¿Quién paga la fibra? El debate que define el futuro de internet en España
Mientras las grandes telecos se pelean por las tarifas, hay un debate silencioso que define si tendremos internet rápido y barato en los próximos años. Se trata de las infraestructuras civiles: esos postes, conductos y canalizaciones por donde viaja la fibra óptica. Y la pregunta es simple pero incómoda: ¿debe ser gratis o debe costar lo que realmente vale?
La Comisión Nacional de los Mercados y la Competencia (CNMC) abrió el pasado 30 de junio una consulta pública sobre la segunda oferta de compromisos de Telefónica. En concreto, sobre el mercado mayorista de acceso a infraestructura física, conocido como MARCo. La propuesta de Telefónica, que dura cinco años prorrogables a uno más, mantiene los plazos de provisión y resolución de incidencias, conserva el Procedimiento de Gestión de Operadores e incorpora una senda de actualización de cuotas recurrentes.
O sea, que Telefónica quiere cobrar más por dejar que otros operadores usen sus postes y canalizaciones. Y esto, en un país donde la fibra llega a casi todos los rincones, es un tema que nos afecta a todos.
¿Por qué es importante este debate?
El Instituto de Coordenadas de Gobernanza y Economía Aplicada, un think tank que suele mirar por los intereses de los grandes, ha dicho que esto es una cuestión estratégica. Jesús Sánchez Lambás, su vicepresidente ejecutivo, lo explica así:
La propuesta sometida a consulta apunta en la dirección correcta: mantener el acceso, preservar la competencia y avanzar hacia unas condiciones económicas más alineadas con la realidad de los costes y con la necesidad de seguir invirtiendo en redes.
Pero cuidado, porque aquí hay un matiz importante. El Instituto no dice que haya que cerrar las puertas a los pequeños operadores. Dice que hay que evitar que el acceso gratuito o barato desincentive a quienes construyen y mantienen esas infraestructuras. Y eso, visto desde la izquierda, suena a excusa de los grandes para subir precios.
El contexto europeo: Bruselas también aprieta
Este debate no es solo español. La Comisión Europea presentó en enero el Digital Networks Act, una normativa para modernizar las reglas de conectividad.

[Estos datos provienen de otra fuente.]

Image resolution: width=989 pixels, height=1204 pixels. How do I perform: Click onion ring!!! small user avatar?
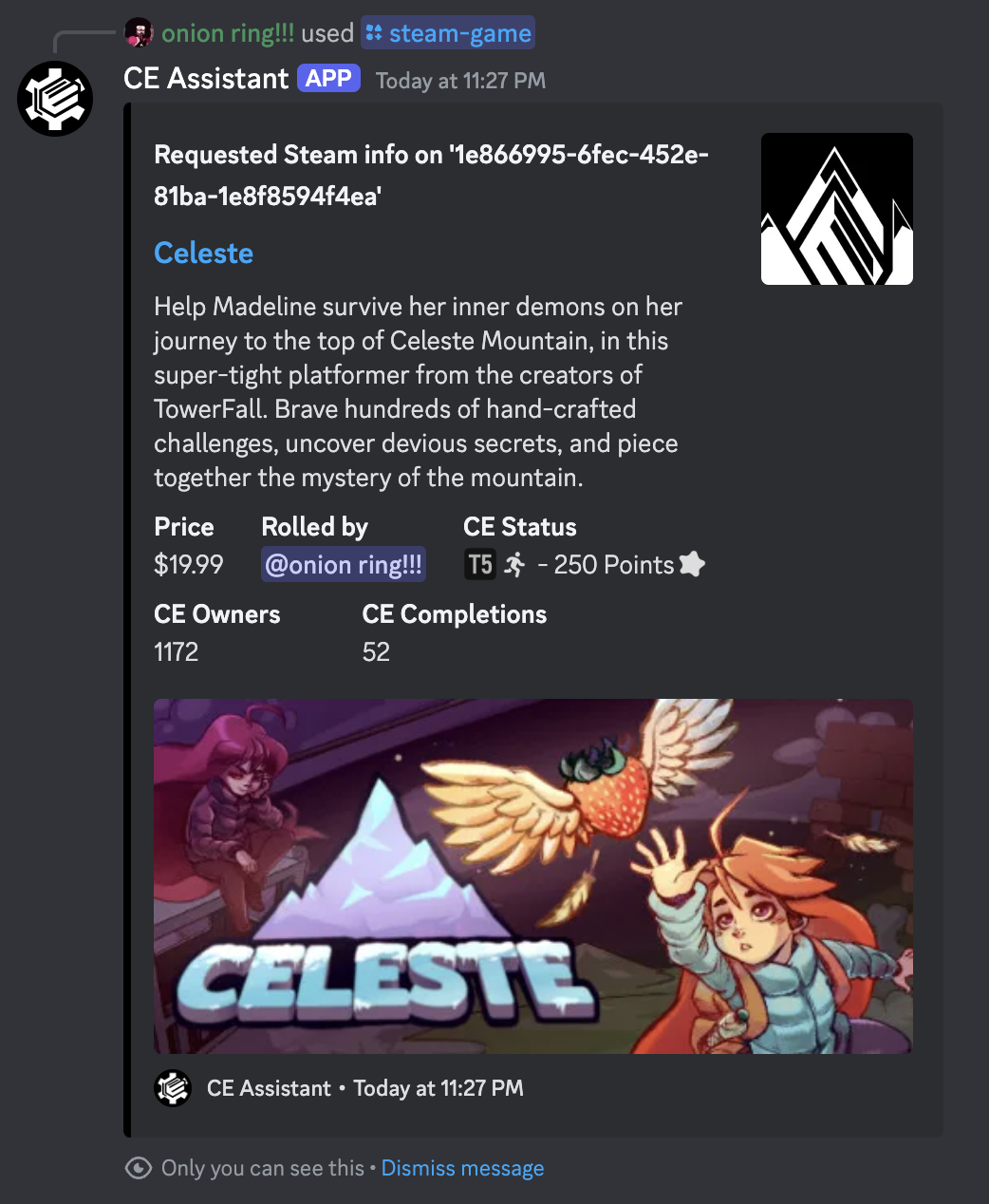click(x=140, y=33)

Bruselas dice que las reglas actuales están obsoletas y que hay que crear condiciones para invertir en redes de fibra y móvil de alta capacidad. Y lo vincula con tecnologías como la inteligencia artificial y el cloud, que son la base de la competitividad europea.
DIGITALEUROPE, la asociación que agrupa a las grandes tecnológicas, también ha dicho que el marco regulatorio ya no encaja con las realidades de la infraestructura digital actual. Piden un modelo más simplificado, armonizado y centrado en la inversión. Y el FTTH Council Europe, que defiende la fibra, sostiene que la regulación debe incentivar la inversión y fomentar una competencia efectiva, adaptándose a las realidades nacionales.

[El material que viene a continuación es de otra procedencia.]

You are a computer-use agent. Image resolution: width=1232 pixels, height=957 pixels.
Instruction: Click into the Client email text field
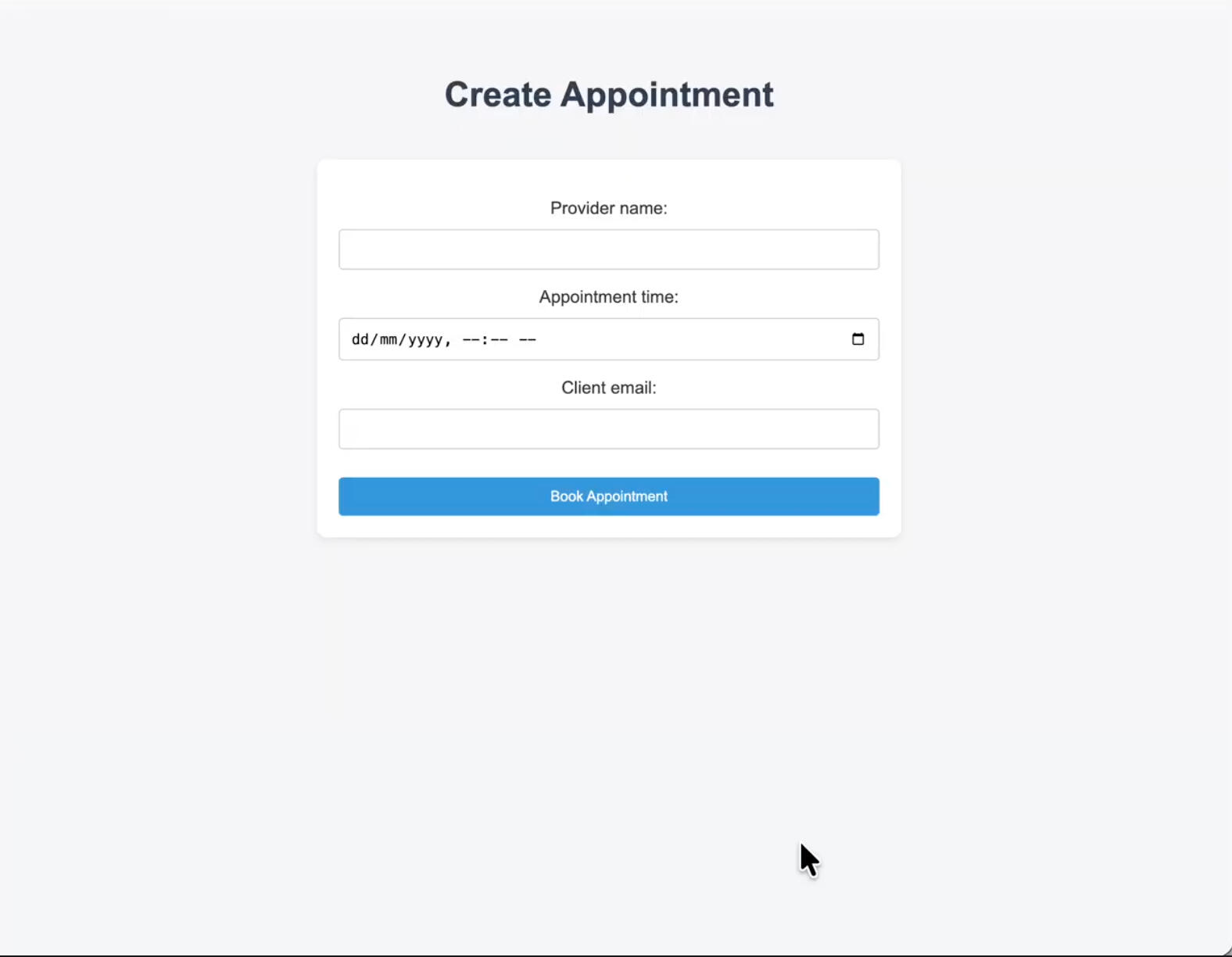point(608,428)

En resumen, todos los grandes actores coinciden: hay que cambiar las reglas. Pero ¿a favor de quién?
¿Qué significa esto para el pueblo?
Desde Mitad Del Mundo, creemos que hay que mirar este debate con lupa. Porque si las grandes telecos consiguen que el acceso a las infraestructuras civiles sea más caro, los pequeños operadores tendrán que subir sus precios. Y al final, quien paga el pato es el usuario de a pie.
No se trata de demonizar a las empresas. Se trata de entender que la conectividad es un derecho, no un lujo. Y que las infraestructuras digitales, como las carreteras o los hospitales, deben ser gestionadas con criterios de servicio público, no solo de rentabilidad.

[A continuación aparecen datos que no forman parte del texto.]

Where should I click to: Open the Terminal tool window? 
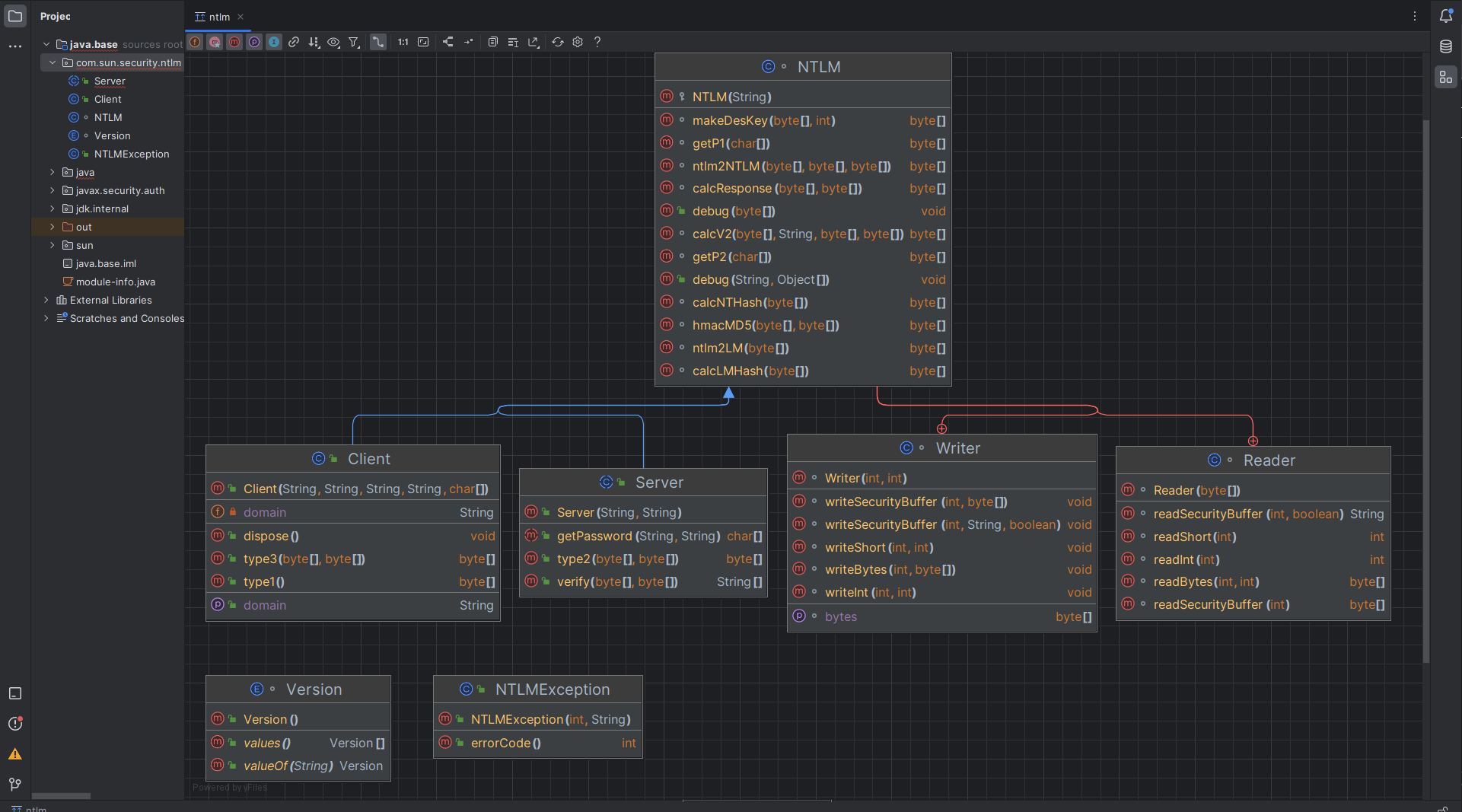pos(15,693)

Por eso, desde aquí pedimos a la CNMC que escuche a todos los actores, pero especialmente a los pequeños operadores y a las asociaciones de consumidores. Porque el futuro de internet en España no puede decidirse solo en las mesas de los grandes.
FAQ: Preguntas frecuentes sobre el acceso a infraestructuras civiles
¿Qué son las infraestructuras civiles en telecomunicaciones?
Son los conductos, arquetas, postes, canalizaciones y centrales por donde se tiende la fibra óptica. Son como las carreteras por donde viaja internet.
¿Por qué Telefónica quiere cobrar más por su uso?
Porque dice que mantener esas infraestructuras cuesta dinero y que si otros operadores las usan gratis, no hay incentivo para invertir en mejorarlas o ampliarlas.
¿Cómo afecta esto a los usuarios?
Si el acceso se encarece, los pequeños operadores subirán sus precios. Y al final, el usuario pagará más por su conexión a internet.
¿Qué puede hacer la CNMC?
La CNMC puede aprobar, modificar o rechazar la propuesta de Telefónica. También puede imponer condiciones para proteger la competencia y los intereses de los consumidores.